There’s a lot about quantum to get into that we don’t have time for; dive in here.

The Point. AI has a data problem. All the systems that fall under that umbrella are only as good as the data they were trained on; imperfect data — biased sets, incomplete sets, physically inaccurate sets — makes for imperfect results. We’ve already seen the results (from Writer) of using AI to generate specially cleaned and curated training data sets; Quantinuum’s idea is to use quantum computing to generate synthetic and highly specific training data, data that is built on the back of quantum mechanics, and so is in line with the laws of physics. 

The firm said it is collaborating with the automotive, pharmaceutical and materials science industries — for starters — on this advancement, and will share results soon. 

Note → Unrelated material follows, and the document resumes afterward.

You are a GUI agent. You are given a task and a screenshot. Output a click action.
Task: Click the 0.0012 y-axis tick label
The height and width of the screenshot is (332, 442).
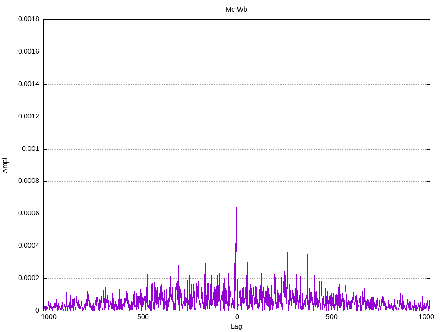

However, the reality of the work being undertaken here is still somewhat vague. Specific outcomes will be interesting to study. This is something I’ll be following up on. 

You can try jailbreaking Anthropic’s jailbreaking cure 

Source: Anthropic

One of the biggest obstacles to the enterprise adoption of generative AI involves something called jailbreaking. The concept is simple; most generative AI systems are designed with certain rules and safeguards in place. Jailbreaking refers to the act of prompting a model to generate output that violates these rules and guardrails. This is accomplished through a set of prompting techniques, such as tYpInG LiKe ThIs. 

Think about, for instance, an image-generation chatbot that’s not supposed to generate sexually explicit or violent deepfakes and images, but is made to do so anyway (this happened last year with Microsoft’s Copilot designer). 

The News: Anthropic has been working on methods of preventing jailbreaking. The startup announced its approach — complete with a paper and a live demo — earlier this week. 

  • The system is based on what Anthropic calls “Constitutional Classifiers,” which are designed to simply filter out jailbreak attacks. 

  • This “constitution” includes a list of principles that define certain allowable classes of content. Anthropic researchers fed that constitution to Claude to generate synthetic prompts across all the different content classes; researchers then transformed those prompts by re-writing them in jailbreak styles and translating them into different languages. 

To test the system, Anthropic sent nearly 200 jailbreakers on a simple quest: get Claude to answer a series of 10 “forbidden” queries. The jailbreakers spent a collective 3,000 hours trying to do it. None of them succeeded. 

In an additional automated test, Anthropic concluded that, without the classifiers, Claude’s jailbreak success rate was 86%. With the classifiers, that number dropped to 4.4%, meaning 95% of harmful queries were refused. 

Anthropic highlighted two costs to all this: one, an increase in over-refusals, and two, high compute overhead. Specifically, Anthropic noted a 23.7% inference overhead; the details of the energy intensity and associated carbon emissions, however, remain unclear. 

I am by no means an expert prompter, but I wasn’t able to get Claude to answer the first harmful question in the live demo (after a good 20 minutes of finding and trying every alternative name for a given nerve agent). Jan Leike said that, so far, no one has gotten past the third question. 

This is one of those things that would certainly seem to have the potential to significantly aid adoption, especially in the enterprise. And it’s something that no other developer seems to be doing. 

This still doesn’t resolve reliability issues, but it certainly appears to partially resolve the threat of malicious prompting, which isn’t a small deal. 

On the other hand, this is a good example of the cost-benefit analysis that surrounds AI. Preventing jailbreaking is good. Doing so with a 24% inference overhead (which obviously doesn’t count the inference intensity of the model itself) is less great, especially when the trend lately is pushing toward more efficient training and less efficient operation, due to longer and more complex output generation. 

Would love some more details on the electrical cost of this approach. But Anthropic didn’t respond to a request for comment.